New York Times Calls for Congressional Action on Minority Joblessness

Keith Negley, New York Times

Keith Negley, New York Times

In its lead editorial, the Sunday New York Times, called for Congressional action to address conditions of unemployment in “minority” communities. Citing the Great Cities Institute report on joblessness among young people, the editorial goes on to express outrage that Congress has rejected programs that we know work and “that could help rescue a generation of young men from failure and oblivion.”

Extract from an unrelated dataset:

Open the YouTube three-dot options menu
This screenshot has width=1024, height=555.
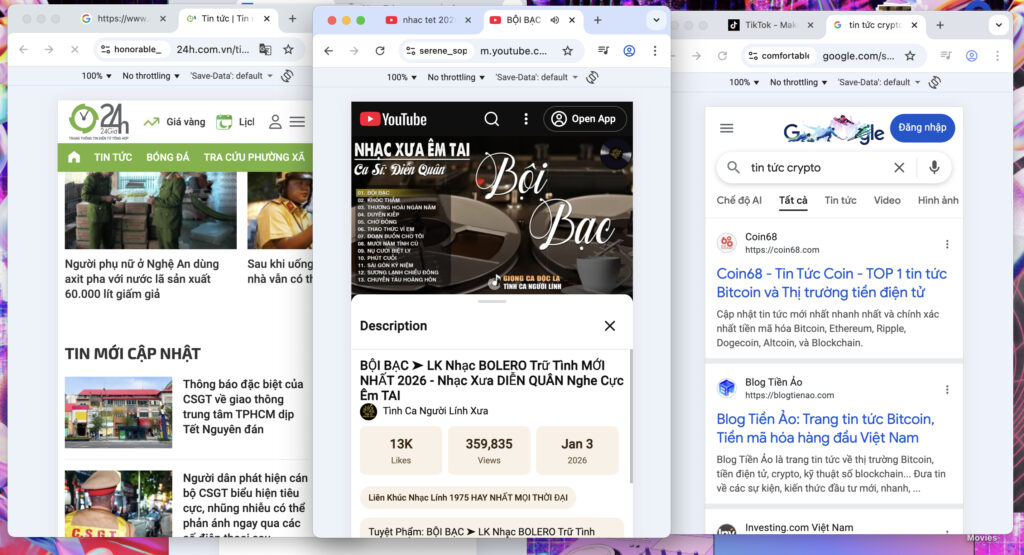pyautogui.click(x=526, y=119)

Specifically, the New York Times editorial references a component of the Recovery Act of 2009, an employment subsidy program that “created more than 260,000 temporary jobs.” The non-profit, Economic Mobility Corporation, released an analysis in 2013 through which they concluded that this program, which placed workers largely in the private sector, not only aided local businesses that did the hiring, but also those who were hired, increasingly their likelihood of finding permanent employment.

These promising results suggest that carefully targeted subsidies that place unemployed people into private-sector jobs can be a potent tool in reducing the devastating unemployment in minority areas of big cities where young people are disconnected from work and civic life.

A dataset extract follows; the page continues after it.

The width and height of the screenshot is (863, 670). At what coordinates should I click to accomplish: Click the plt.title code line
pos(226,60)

As the Times points out, employment subsidy programs have been around since the 1930s. They suggest, however, that such programs should be created to place individuals in the private sector, including those who may have criminal records and need the opportunity to prove themselves as “motivated workers.” “Carefully developed subsidy programs are worth pursuing even if they do not produce big earnings gains. Getting jobless young people into the world of work is valuable in itself.”

The Times Editorial is a call to congressional action but concludes that if Congress fails to act, then this is something that the states should fund.

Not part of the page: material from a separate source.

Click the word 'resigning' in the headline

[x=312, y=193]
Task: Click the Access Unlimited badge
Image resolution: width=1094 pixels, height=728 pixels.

The idea of employment subsidy programs to place workers in the private sector, as already evidenced, can yield results. A subsidized employment program for public works, as we saw from the 1930s, could also put people to work, and at the same time, rebuild the decaying infrastructure in cities and states.

We are excited that the report from Great Cities Institute is generating conversation about solutions. This is a situation that calls for an array of strategies to address a set of conditions that did not occur overnight. The urgency of joblessness among young people, particularly among young Black men, calls for our focused and concerted attention to finding solutions.